## Texto para leer
Por eso son tan peligrosos para la perfección los pecados de omisión, porque generalmente pasan inadvertidos a nuestra pobre sensibilidad humana. Cuando perdemos una sola oportunidad de hacer cualquier tipo de bien, dejamos de representar a Cristo y cortamos nuestro diálogo con las personas divinas, cerrando nuestras puertas a los dones del Espíritu
Santo. ¿Qué sentido tendría recibir dones y fortalezas cuando no he usado completamente las habilidades y talentos que ya tengo? Esta es la verdadera y grave pereza, cuando dejamos que se pierda una ocasión, cuando no recogemos en nuestras canastas lo que creemos que es de poco valor o inútil. Nada de lo que he recibido debe perderse; todo, aunque sólo sea mi capacidad de sonreír o la inspiración de realizar un simple gesto de afecto… está destinado a cambiar vidas; de la misma manera que los cinco panes y los dos peces despertaron la fe de muchos. ¿Lo hago con todas mis fuerzas? La cuestión es si quiero entregar a Dios lo poco que tengo. Y si lo hago con todas mis fuerzas, veré que hay más que suficiente para alimentar a todos.
* En segundo lugar, Dios no quiere realizar milagros solo. Incluso cuando Cristo resucitó a Lázaro de entre los muertos, necesitó que Marta y los judíos lo ayudaran a retirar la piedra del sepulcro (Jn 11: 39-41). Esto, por supuesto, no es debido a alguna limitación divina, sino que es un generoso gesto de confianza y honor. Sí, nuestro Dios es un Dios de sorpresas para aquellos dispuestos a ser generosos. Permítanme ilustrarlo con esta historia de los primeros años del siglo XX:
Un hombre cruzaba el Atlántico en un buque. Una noche, mientras estaba encerrado en su camarote debido al mareo, escuchó un grito: ¡Hombre al agua! Sintió que no había nada que pudiera hacer para ayudar, pero se dijo a sí mismo: Al menos puedo poner una linterna en el ojo de buey. Se esforzó por ponerse en pie y colgó la luz para que brillara en la oscuridad. Al día siguiente se enteró de que la persona que había sido salvada había contado a todos: Estaba a punto de hundirme en la noche oscura por última vez, cuando alguien encendió una luz en un ojo de buey. Cuando esa luz iluminó mi mano, un marinero en un bote salvavidas me vio y me salvó.
Dios nos ha elegido para tender la mano y llevar luz a la oscuridad, para iluminar las vidas de los demás, sin importar cuán pequeños o insignificantes nos podamos sentir.
¿Cuáles son las consecuencias de lo anterior en nuestra vida espiritual?

## Tareas pendientes
1: Reproduce el fragmento del texto sobre los pecados de omisión que va entre "Dios nos ha" y "nos podamos sentir.", ambos incluidos.
2: Indica qué puso en el ojo de buey el hombre que cruzaba el Atlántico, según el texto sobre los pecados de omisión.
Las filas que vienen a continuación son material aparte, sin relación con el texto sobre los pecados de omisión.

## Extracto de datos

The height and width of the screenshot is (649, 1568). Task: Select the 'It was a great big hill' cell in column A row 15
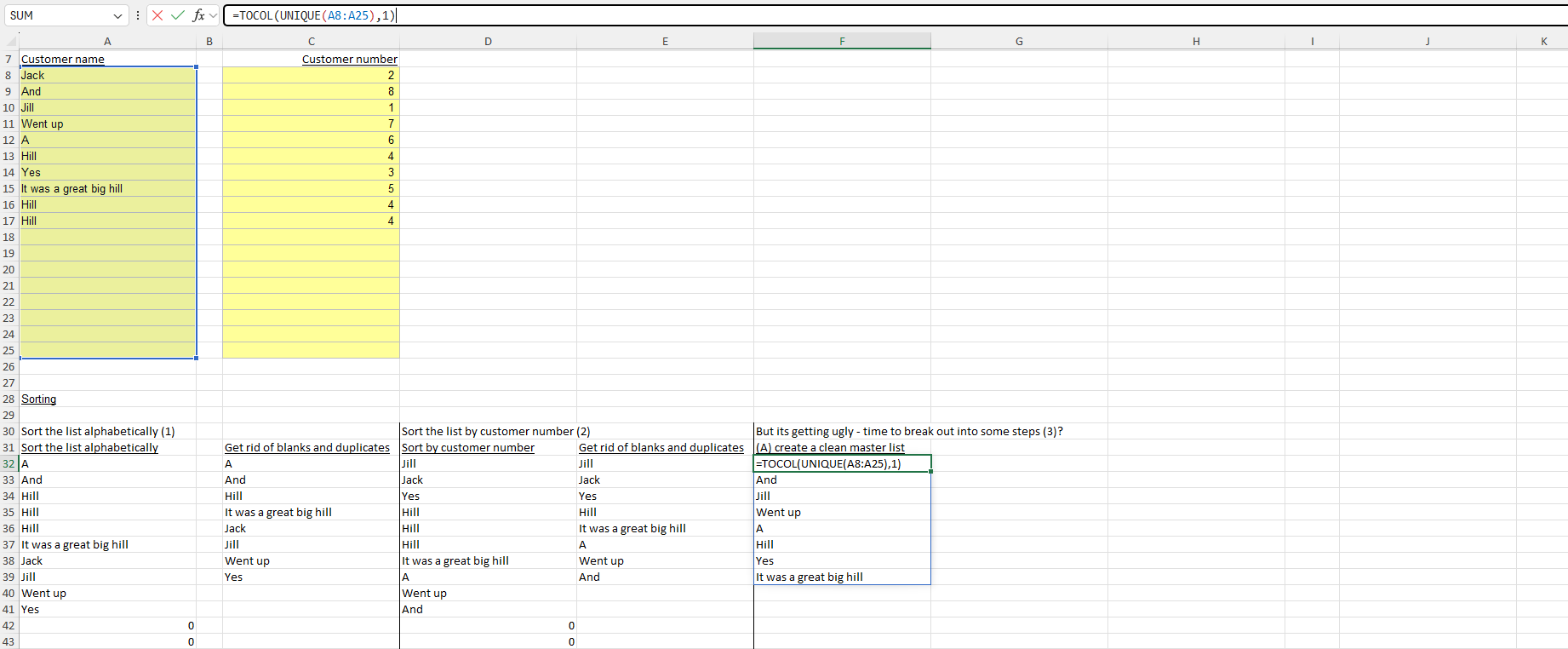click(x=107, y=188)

---

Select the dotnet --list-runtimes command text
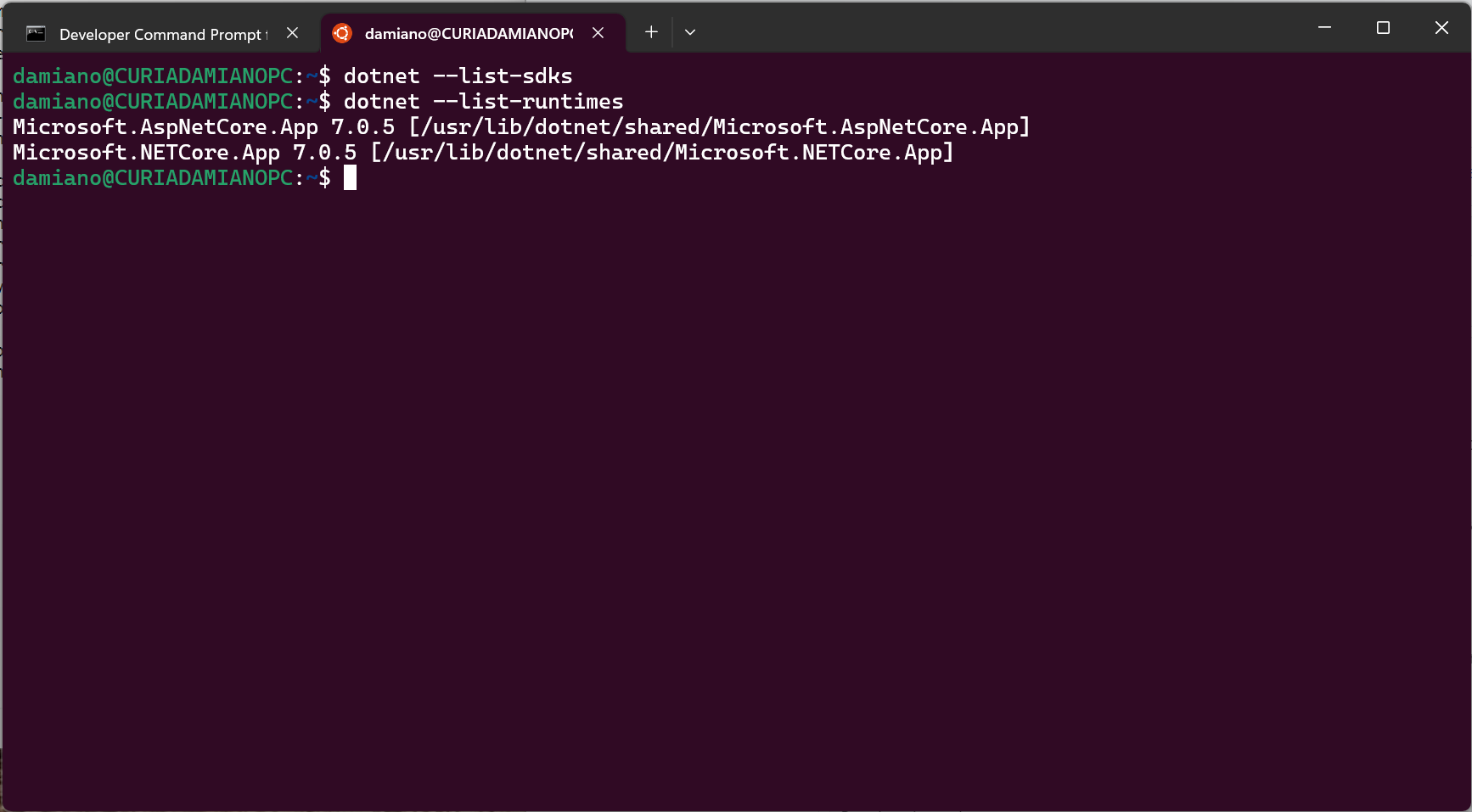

## Lista de respuestas
1:
Dios nos ha elegido para tender la mano y llevar luz a la oscuridad, para iluminar las vidas de los demás, sin importar cuán pequeños o insignificantes nos podamos sentir.

2: Una linterna.